Problem details: In the forum thread below about the dying white oak at a campground, duplicate everything from "Yes, I will" down to "on that side?".

# Any Chance?



## Jace (Jun 5, 2009)

I would like another opinion or few on this: At a campground there is a HUGE white oak that has codominant trunks. The larger side is dead, not a leaf remaining. The other side is alive but has declined some. The reason is that they cut the roots on the dead trunked side by installing water and electric lines about 20'-25' from the trunk. On the alive side, there is gravel on the ground where they drive (campsite area) all over the rootzone area. IMO, the tree is history. The only next to impossible way I see of saving it is to break up the compacted area on the live side, but doing so could damage the roots, as I dont have a high dollar air gun machine, and dont think it'd work on that hard compacted peagravel anyway. I thought about mycorrize injected in the ground to help the roots, but I dont think it'll help much either. Somebody talk back to me and give me your opinion or helpful ideas, as I dont see it having any chance, no matter what I do. Thanks!


----------



## treeseer (Jun 5, 2009)

swing a pick into the ground and pull the handle lightly to fracture the soil

pour compost in the holes, then spray a jet of water to swirl it in. then mulch where they do not drive, add crushnrun rock where they do

cheap easy effective.


----------



## Jace (Jun 5, 2009)

treeseer said:


> swing a pick into the ground and pull the handle lightly to fracture the soil
> 
> pour compost in the holes, then spray a jet of water to swirl it in. then mulch where they do not drive, add crushnrun rock where they do
> 
> cheap easy effective.





Thanks for replying treeseer. Would you also advice doing that(pick/compost/water) to the side in which the crown is dead(still has chance?), or only to the side showing life in that side of the crown? BTW, I believe the trench was put in early last fall. 
I'm not familiar w/crushnrun, I'm assuming by the pictures that I googled, it is slightly smaller than peagravel. If thats the case, Im not real sure I can get my hands on it around here, and if not, would pea gravel be the next best thing?


----------



## S Mc (Jun 6, 2009)

Jace, could we get some pictures to see what is going on here? Have you been contracted to do work on this tree, such as remove the deadwood, etc., in addition to mitigating the compaction issue?

Sylvia


----------



## ATH (Jun 6, 2009)

Where are you? Maybe you can sub out Airknife (or Air Spade) work? It would break up compaction in gravel, but you still should get something in there besides gravel for rooting medium. You may also explore Cambistat. I have never used it, but other folks have with generally good success - but I have also heard cautions about it. I would not just do the Cambistat without doing something (air excavation work) to remediate the compaction/poor soil.


----------



## Jace (Jun 6, 2009)

S Mc said:


> Jace, could we get some pictures to see what is going on here? Have you been contracted to do work on this tree, such as remove the deadwood, etc., in addition to mitigating the compaction issue?
> 
> Sylvia



Yes, I will be trimming other trees in the campground that have storm damaged and dead branches.

I will take pictures tomorrow, and post them tomorrow evening. They would like me to do what I can to save the large whiteoak, if at all possible.... or remove it if its history. I'm mostly wondering if it is at all possible to bring the main side of the tree back to life, if it is all dead or atleast looks that way with not a single leaf on that side.... can that be "revived" on that side?

Records supplied:
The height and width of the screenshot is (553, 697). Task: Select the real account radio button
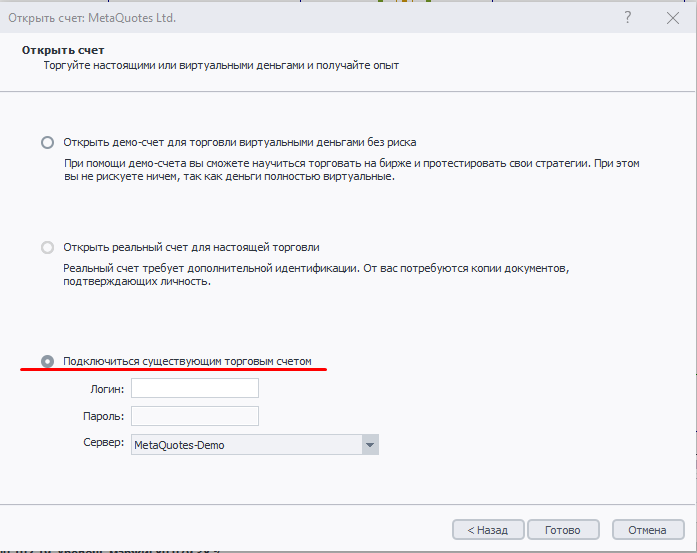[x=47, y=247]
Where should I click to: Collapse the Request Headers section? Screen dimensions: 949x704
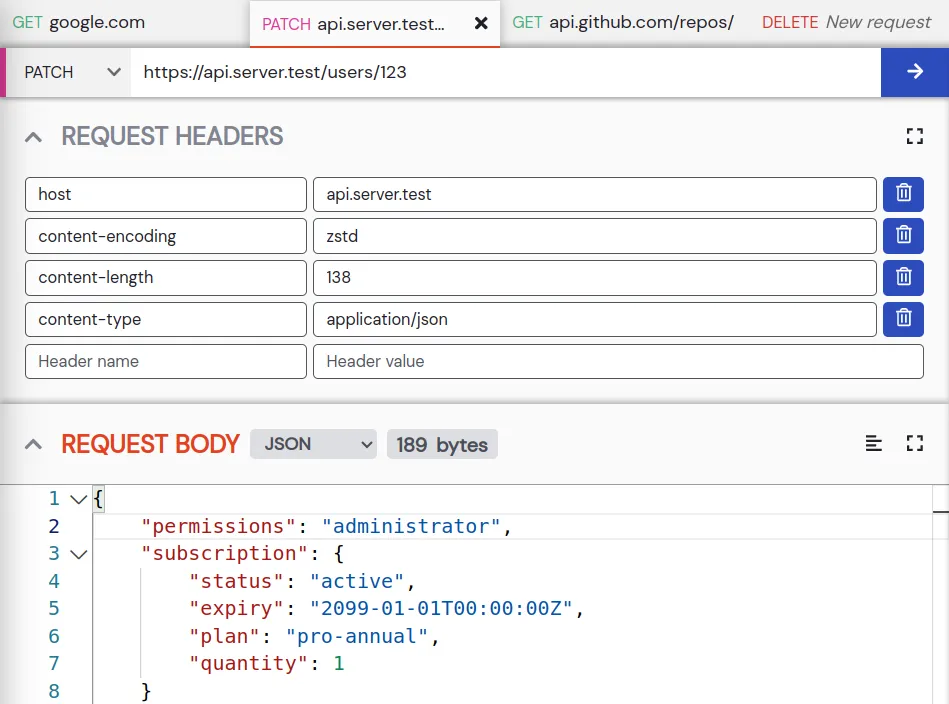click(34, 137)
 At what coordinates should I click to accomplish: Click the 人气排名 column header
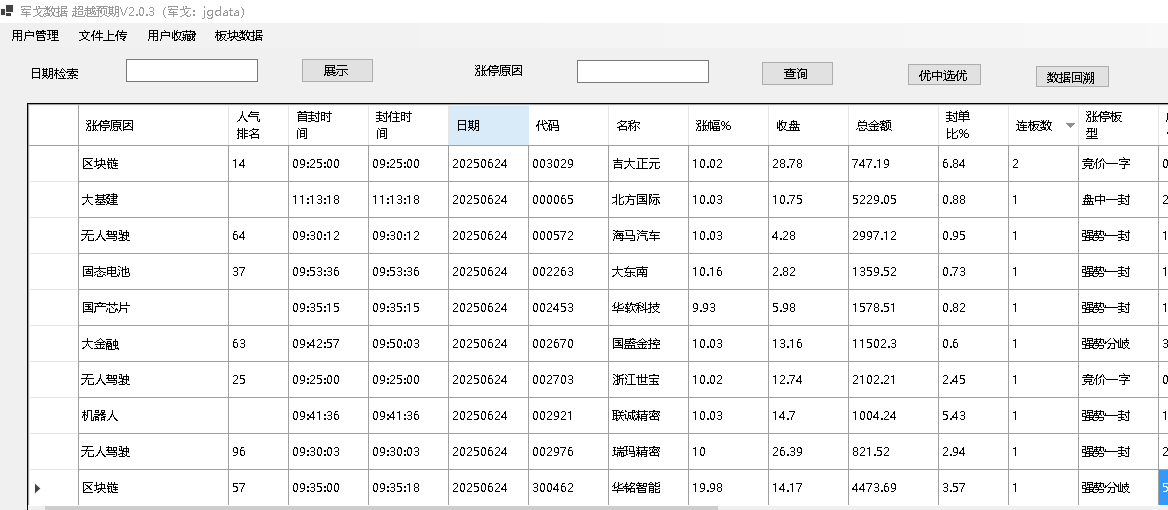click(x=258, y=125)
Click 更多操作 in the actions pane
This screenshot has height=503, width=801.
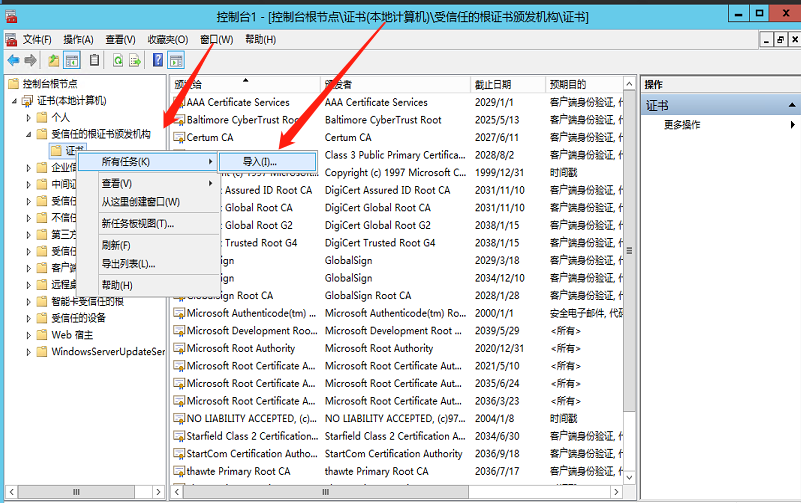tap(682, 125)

---

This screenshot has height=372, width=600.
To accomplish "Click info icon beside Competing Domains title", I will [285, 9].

Finished task:
Yes, I will be trimming other trees in the campground that have storm damaged and dead branches.

I will take pictures tomorrow, and post them tomorrow evening. They would like me to do what I can to save the large whiteoak, if at all possible.... or remove it if its history. I'm mostly wondering if it is at all possible to bring the main side of the tree back to life, if it is all dead or atleast looks that way with not a single leaf on that side.... can that be "revived" on that side?